*SOURCE*.
CERN had a one-day LArSoft tutorial designed for those who are joining reconstruction and analysis efforts in Liquid Argon experiments but are new to the LArSoft framework. These sessions were video recorded. The recordings are available along with the presentations – see the links at the end of this write-up.

Organizers of the event would like to acknowledge Marzio Nessi for supporting the event and Audrey Deidda and Harri Toivonen for their significant help with solving organizational issues.

LArSoft tutorial overview

screen-shot-2016-11-21-at-9-22-28-am
Screen Shot from Video of the day

The participants came from many scientific research fields, not only from the Liquid Argon community, so in the morning session, the Liquid Argon TPC technology was presented. This introduction included discussion of a number of the challenges related to detection technology as well as challenges in  data reconstruction and analysis. This background was followed with a short introduction to the LArSoft framework.

The morning hands-on session was led by Theodoros Giannakopoulos who did an introductory talk  about the organization of the Neutrino Cluster at CERN. He also covered part of the LArSoft installation and explained how to set up the environment in Neutrino Cluster machines.

During the hands-on session, most of the participants logged into the Neutrino Cluster nodes using their own laptops with their own favorite operating system and shell. Having computing experts there was very important, especially Theodoros Giannakopoulos who was extremely helpful.

The purpose of the hands-on session was to learn how to run simulation and reconstruction jobs in LArSoft and how to visualize events  to inspect results. As an example we chose 2 GeV/c test beam pion in the ProtoDUNE-SP geometry. Robert Sulej’s slides guided participants during the hands-on session. In many places, we pointed to the in-depth materials from the Fermilab LArSoft tutorial and also linked to slides from the YoungDUNE tutorial, e.g. event display slides were very helpful.

*TASK A*.
Copy the passage of the LArSoft tutorial write-up starting at "The participants came" and ending at "Neutrino Cluster machines.".
*TASK B*.
Carry the LArSoft tutorial write-up forward with the part that follows its last sentence.

*DATASET CONTENT*.
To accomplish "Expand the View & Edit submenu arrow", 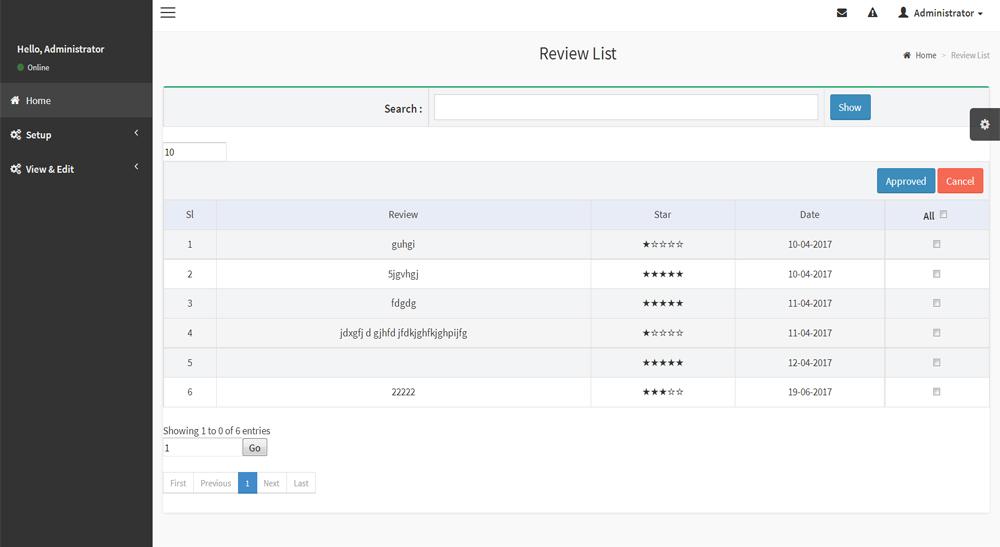I will click(136, 168).
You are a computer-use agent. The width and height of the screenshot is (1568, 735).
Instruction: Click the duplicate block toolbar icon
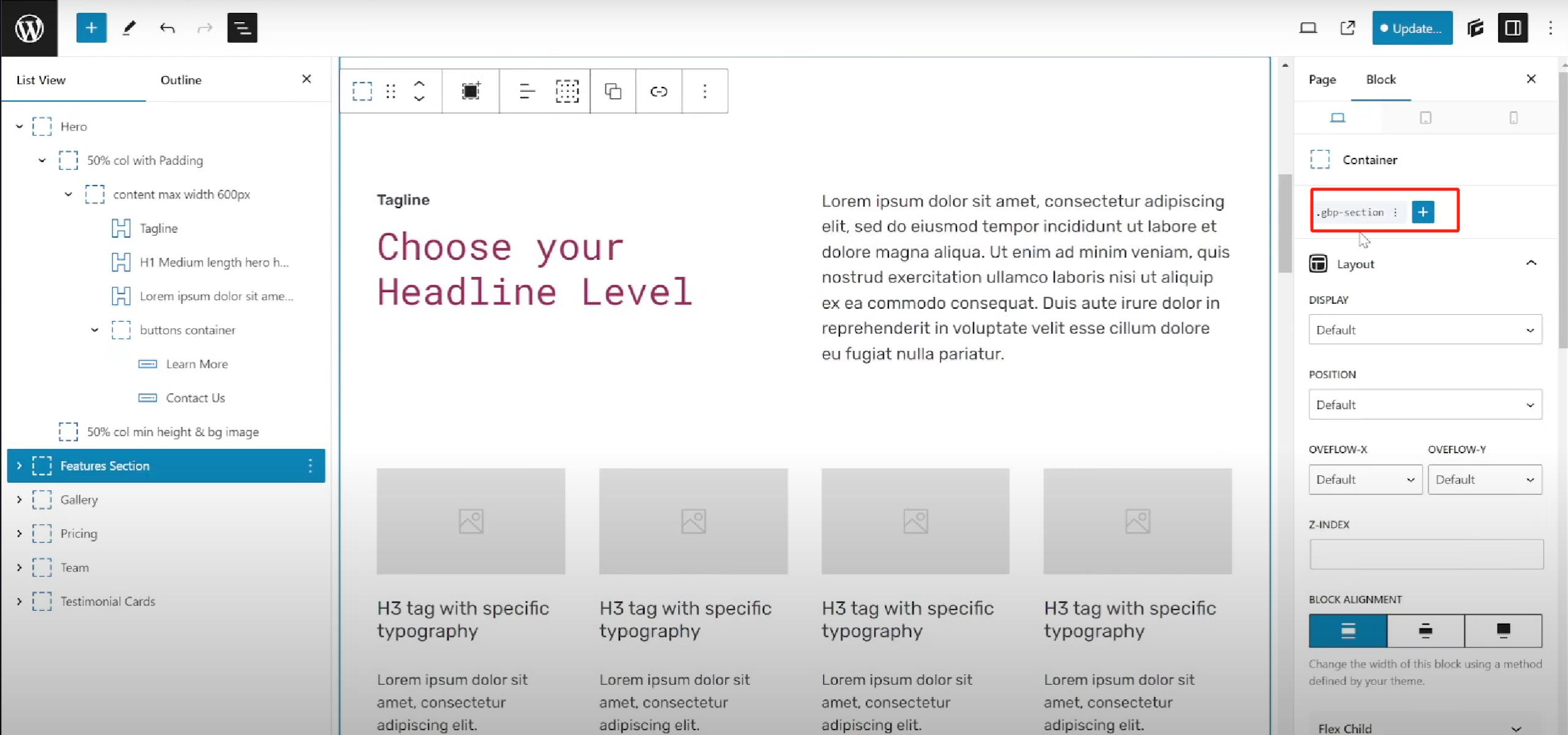pos(613,91)
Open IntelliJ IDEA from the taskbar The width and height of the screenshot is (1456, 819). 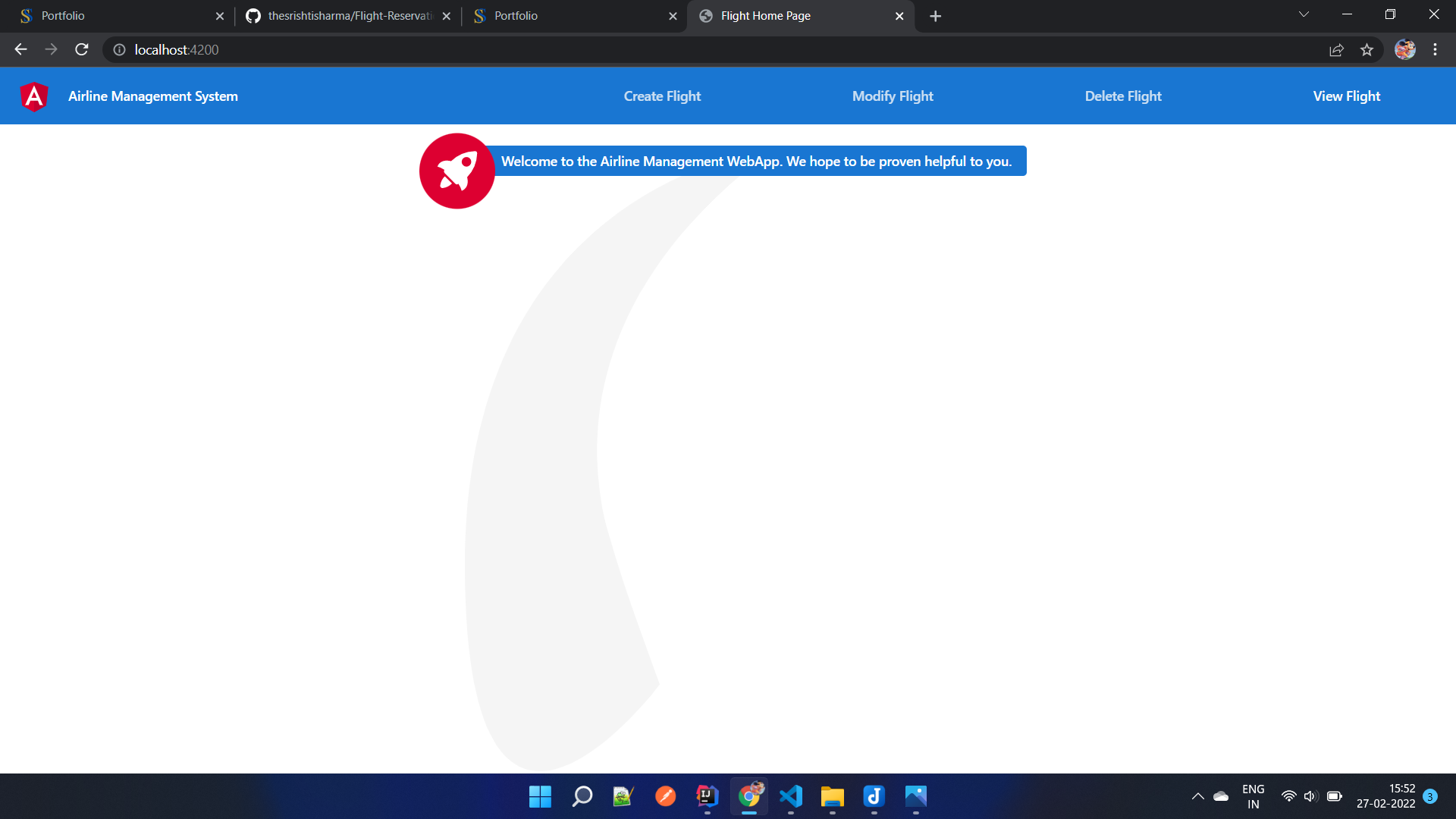706,796
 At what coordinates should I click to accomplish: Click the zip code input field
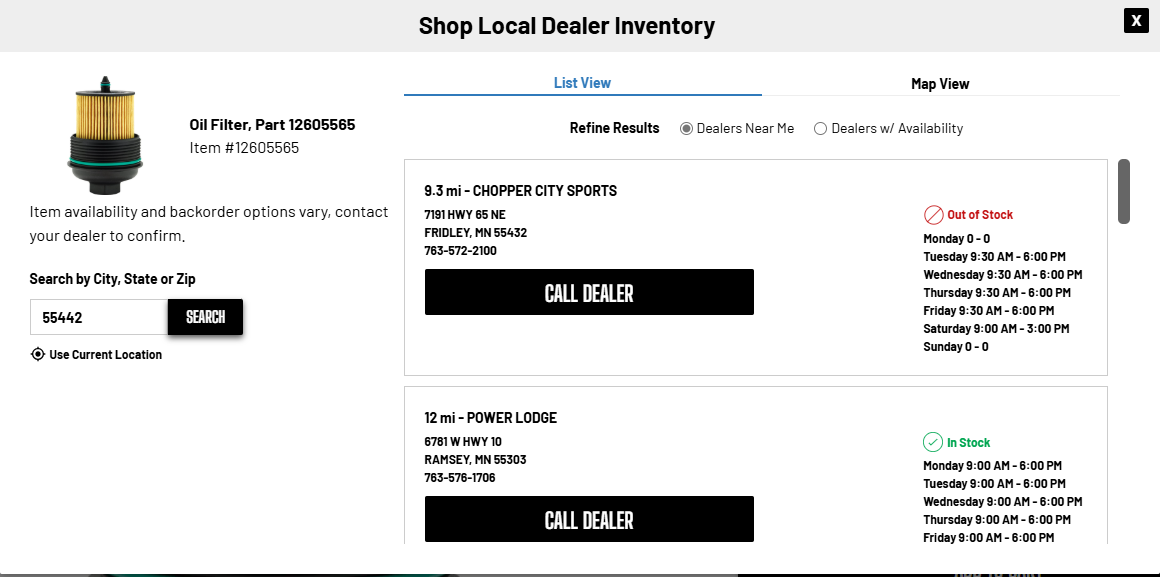[98, 317]
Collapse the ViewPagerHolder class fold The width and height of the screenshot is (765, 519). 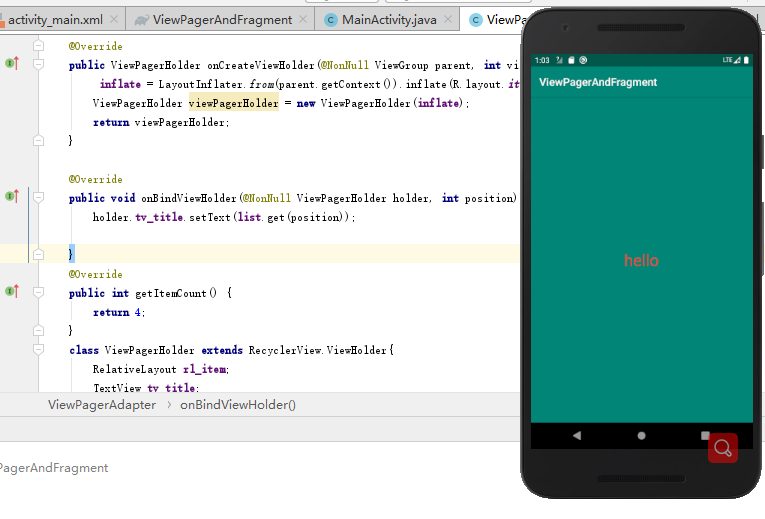pos(38,349)
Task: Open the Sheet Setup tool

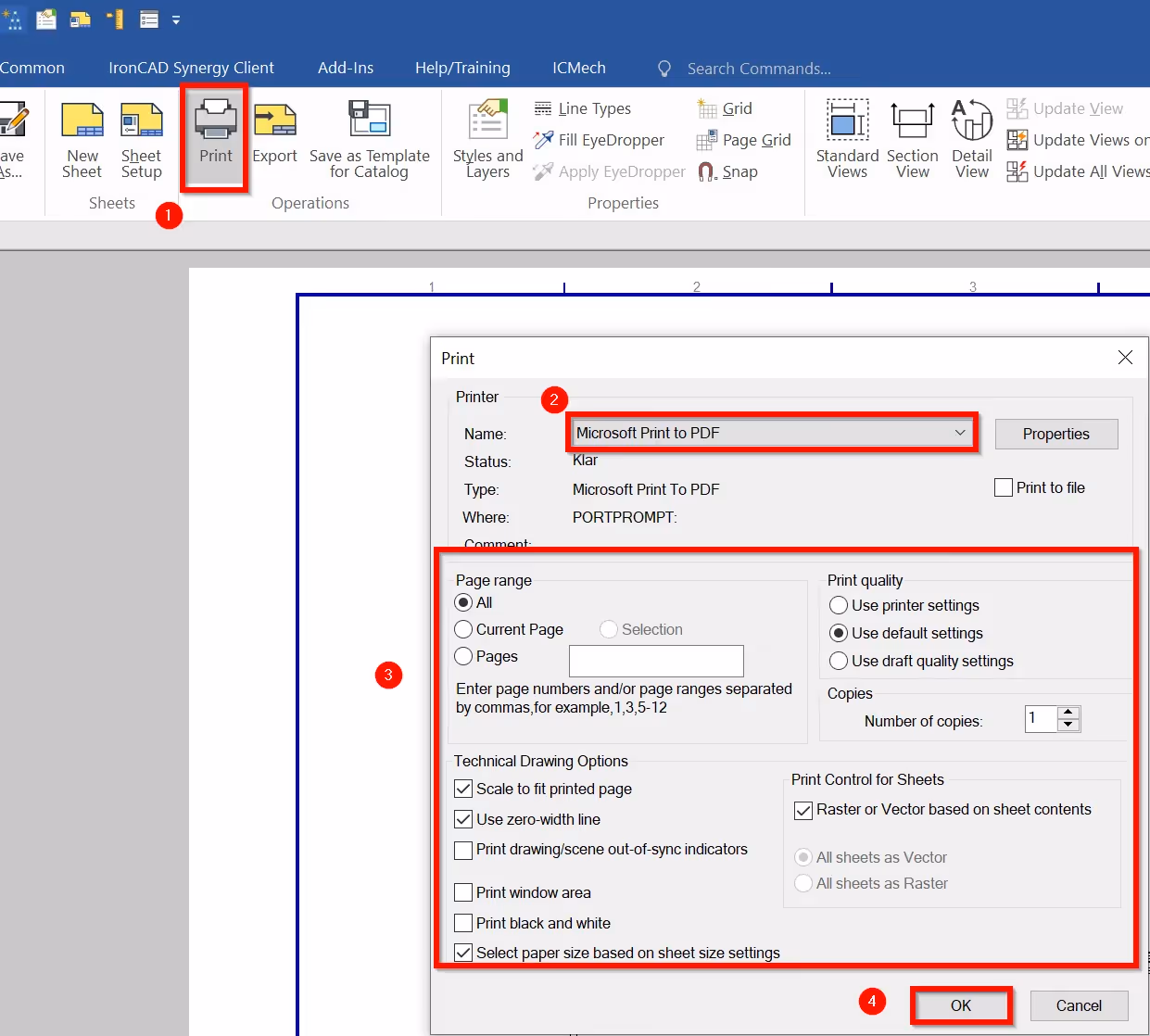Action: tap(141, 139)
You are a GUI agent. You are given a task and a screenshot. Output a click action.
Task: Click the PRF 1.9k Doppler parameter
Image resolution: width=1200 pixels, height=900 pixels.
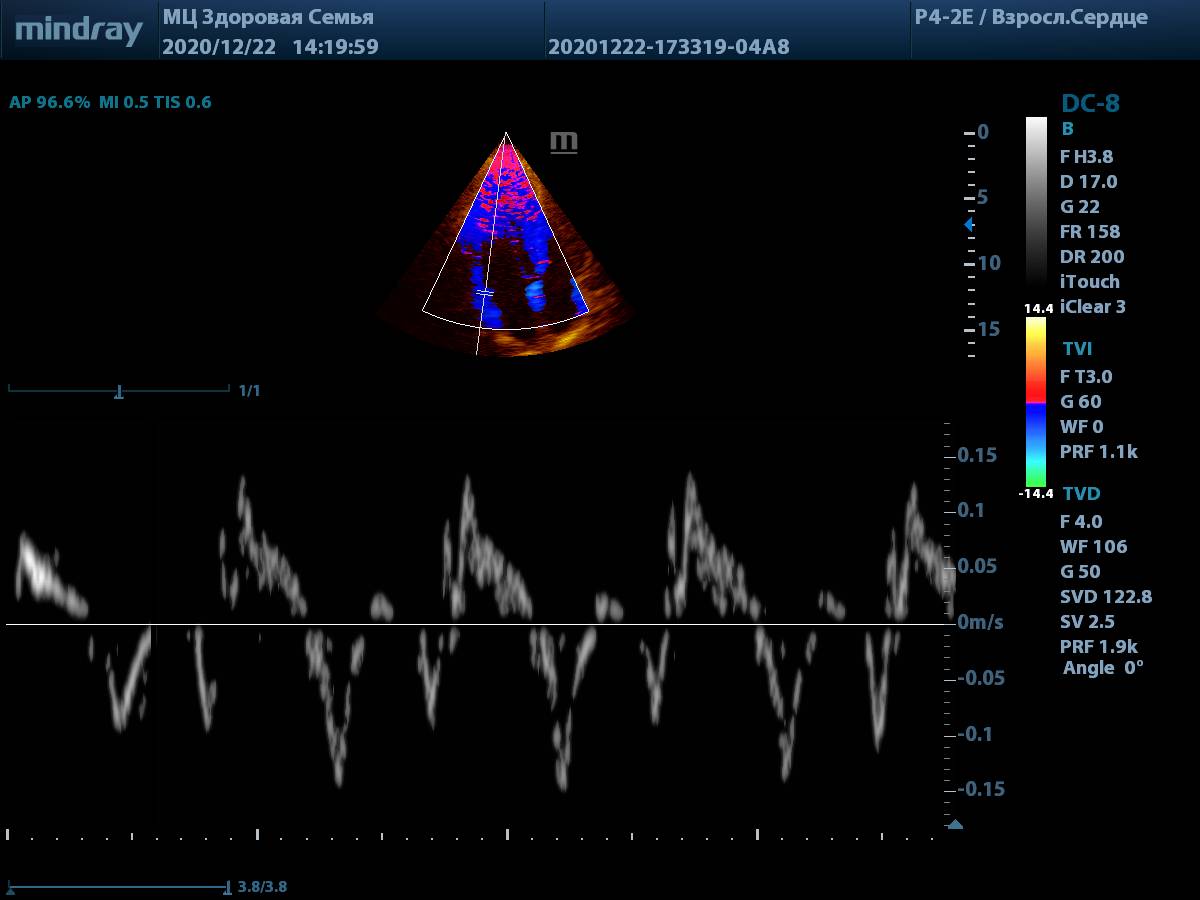[x=1098, y=646]
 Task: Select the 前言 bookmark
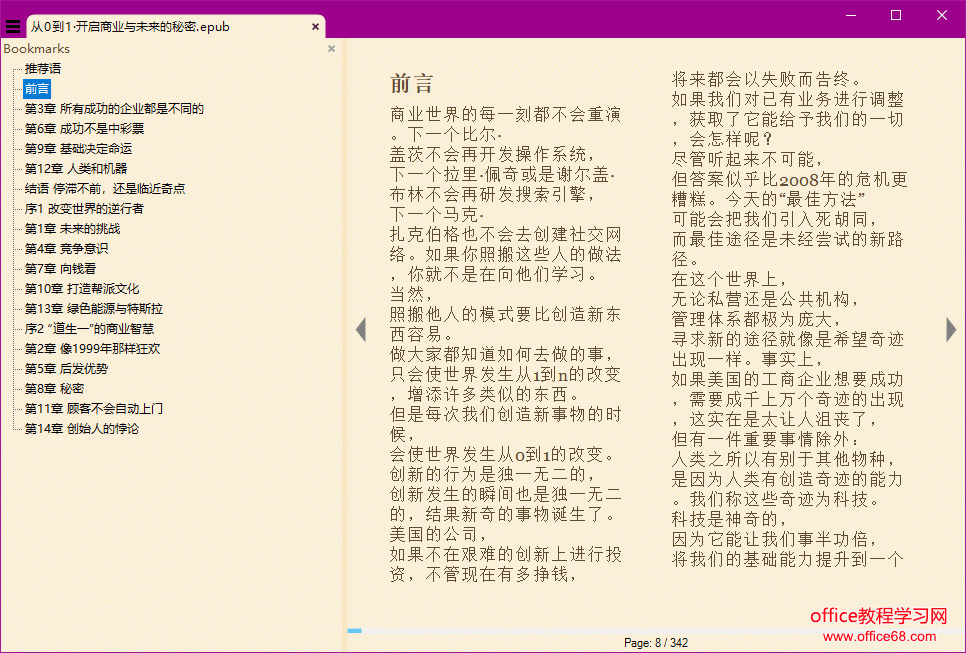pyautogui.click(x=37, y=88)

*WRITTEN RESPONSE A*.
The participants came from many scientific research fields, not only from the Liquid Argon community, so in the morning session, the Liquid Argon TPC technology was presented. This introduction included discussion of a number of the challenges related to detection technology as well as challenges in  data reconstruction and analysis. This background was followed with a short introduction to the LArSoft framework.

The morning hands-on session was led by Theodoros Giannakopoulos who did an introductory talk  about the organization of the Neutrino Cluster at CERN. He also covered part of the LArSoft installation and explained how to set up the environment in Neutrino Cluster machines.

*WRITTEN RESPONSE B*.
The afternoon session started with a talk by Wesley Ketchum titled “Reconstruction as analysis.” The reconstruction in Liquid Argon is a challenging task, but developing reconstruction algorithms to overcome a problem is also a great source of satisfaction. It is also very important to make progress in the Liquid Argon data analysis. As Wes said, it is  the “process of taking raw data to physically-meaningful quantities that can be used in a physics analysis.” Wes presented an overview of reconstruction algorithms in LArSoft and several use cases from MicroBooNE data analysis experience.

screen-shot-2016-11-21-at-9-20-41-am
Diagram from Wesley Ketchum’s presentation

Wes prepared examples for the afternoon hands-on session during which he introduced Gallery as a light-weight tool for simulation and reconstruction results analysis appropriate also for the exploratory work before code is moved to the LArSoft framework. A short introduction  was followed by coding examples. The last part of the hands-on session explained how to “write and run your own module, step by step.”

Participants learned about the organization of LArSoft modules and algorithms and their configuration files. The aim of the coding exercise was to access information stored in data products (clusters) and associations between them (hits assigned to clusters) so participants could make histograms of simple variables such as number of cluster.  They also had the opportunity to learn about matching the reconstruction results to the simulation truth information.

Two weeks after the tutorial, several people are still in contact with us, progressing with their understanding of the framework and starting their real developments. The tutorial reached  many members of double phase LArTPC technology. This shows the advantages of having a detector agnostic approach where development efforts can be efficiently used. In the end we are all heading towards the same physics goals.


Links to Material

The video from the morning session is available here. It covers the following presentations:

  1. LArTPC detector basics, ProtoDUNE, DUNE goals  – Dorota Stefan(CERN/NCBJ (Warsaw PL))
  2. Introduction to LArSoft and DUNE tools – Robert Sulej, (FNAL / NCBJ)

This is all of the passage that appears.